Work instruction A ▸ In the Carman biography, what peak position did the album No Plan B reach on the Billboard 200?
Work instruction B ▸ Print the stretch of the Carman biography from "American contemporary Christian music singer (1956–2021)" through "Praise the Lord.".
Work instruction C ▸ List every genre named in the background information of the Carman biography.

Document segment ▸
-.-.-

Background information
- Born: Carman Domenic Licciardello January 19, 1956 Trenton, New Jersey, U.S.
- Died: February 16, 2021 (aged 65) Las Vegas, Nevada, U.S
- Genres: Contemporary Christian music; praise and worship; gospel music; Christian hip-hop; Christian rock;
- Occupations: Singer; songwriter; television host; evangelist; actor; life coach;
- Instruments: Vocals, guitar, drums
- Years active: 1976–2021
- Labels: Klesis; Priority; Myrrh; Word; Benson; Sparrow; Tyscot; Norway Avenue;
- Spouse: Dana Morrow (m. 2017)
- Website: carman.org

= Carman (singer) =

American contemporary Christian music singer (1956–2021)

Carman Domenic Licciardello (January 19, 1956 – February 16, 2021), known professionally as Carman, was an American contemporary Christian music singer, rapper, songwriter, television host and evangelist. He was nominated for four Grammys, and sold over 10 million records.

Carman's album Mission 3:16 (1998) peaked at number 94 on the Billboard 200 chart. His album No Plan B (2014) peaked at number 66 on the Billboard 200, and at number 3 on the Top Christian Albums charts.

In addition to music, Carman was a frequent host on the Trinity Broadcasting Network, most notably its flagship program Praise the Lord.

==Early life==
Carman Domenic Licciardello was born on January 19, 1956, to an Italian American family in Trenton, New Jersey. His mother was a skilled accordion player, and as a child, Carman performed in his mother's band. He learned to play the drums at the age of 5, the guitar at age of 15, and he started singing when he was 16. As a teen, he found some success performing at casinos in Atlantic City, New Jersey. At age 17, he dropped out of high school.

Later moving to Las Vegas in an effort to pursue a career in music, he visited his sister and her husband in Orange County, California. While there, Carman attended an Andraé Crouch concert, where he became a born again Christian and later embraced evangelical Christianity.

==Music and television career==
In 1980, Carman released his debut studio album, God's Not Finished with Me. It included earlier versions of the songs "Some-o-Dat" and "God Don’t Care (What the Circumstance)", which were re-recorded for his following releases. He caught the attention of Bill Gaither, and was invited to tour with the Bill Gaither Trio, serving as an opening act.

In October 1981 (after relocating to Tulsa, Oklahoma), Carman signed with CBS Records' CCM label, Priority Records. He released his second studio album, and his debut major-label release, Some-o-Dat (initially titled as Carman) in February 1982. It mostly contained novelty songs and was moderately successful. He promoted the album on several Christian TV shows, including The PTL Club.

In July 1983, Carman released his third album (and first live release), Sunday's on the Way. It experienced a string of contemporary Christian music chart successes beginning with the title track, which reached number five on the CCM charts. The album was the first one to crack into the US Billboard Top Christian Albums, landing at number 13. However, two weeks after Sunday's on the Way was released, CBS Records shut down Priority. Carman eventually signed with Myrrh Records, a subsidiary of Word Records. He continued his music career and established the nonprofit organization Carman Ministries, which offered free concerts.

-.-.-

Dataset ▸

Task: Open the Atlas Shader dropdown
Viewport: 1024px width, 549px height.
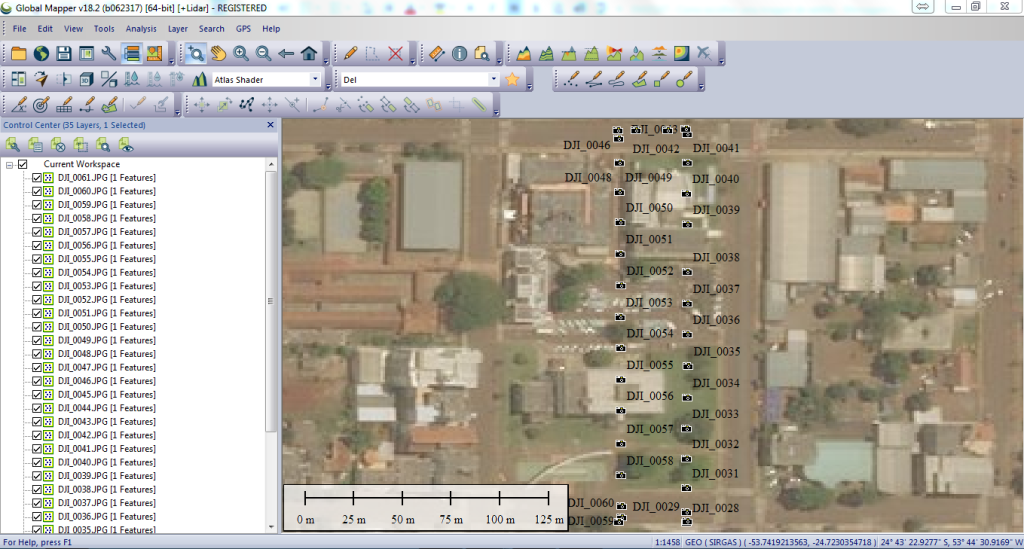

-.-.-

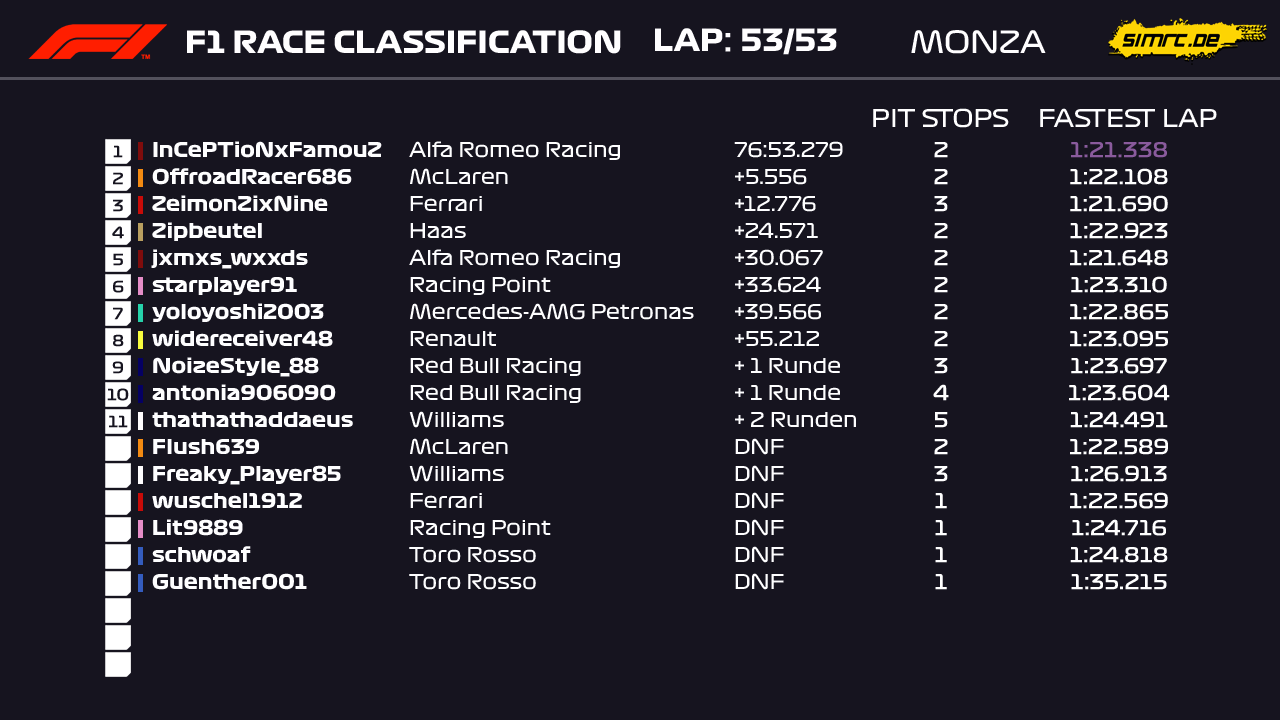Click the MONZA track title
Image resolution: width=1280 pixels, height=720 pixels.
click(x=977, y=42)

-.-.-

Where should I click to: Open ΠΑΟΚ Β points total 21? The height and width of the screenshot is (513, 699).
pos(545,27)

-.-.-

Task output A ▸ Number 66.

Task output B ▸
American contemporary Christian music singer (1956–2021)

Carman Domenic Licciardello (January 19, 1956 – February 16, 2021), known professionally as Carman, was an American contemporary Christian music singer, rapper, songwriter, television host and evangelist. He was nominated for four Grammys, and sold over 10 million records.

Carman's album Mission 3:16 (1998) peaked at number 94 on the Billboard 200 chart. His album No Plan B (2014) peaked at number 66 on the Billboard 200, and at number 3 on the Top Christian Albums charts.

In addition to music, Carman was a frequent host on the Trinity Broadcasting Network, most notably its flagship program Praise the Lord.

Task output C ▸ Contemporary Christian music; praise and worship; gospel music; Christian hip-hop; Christian rock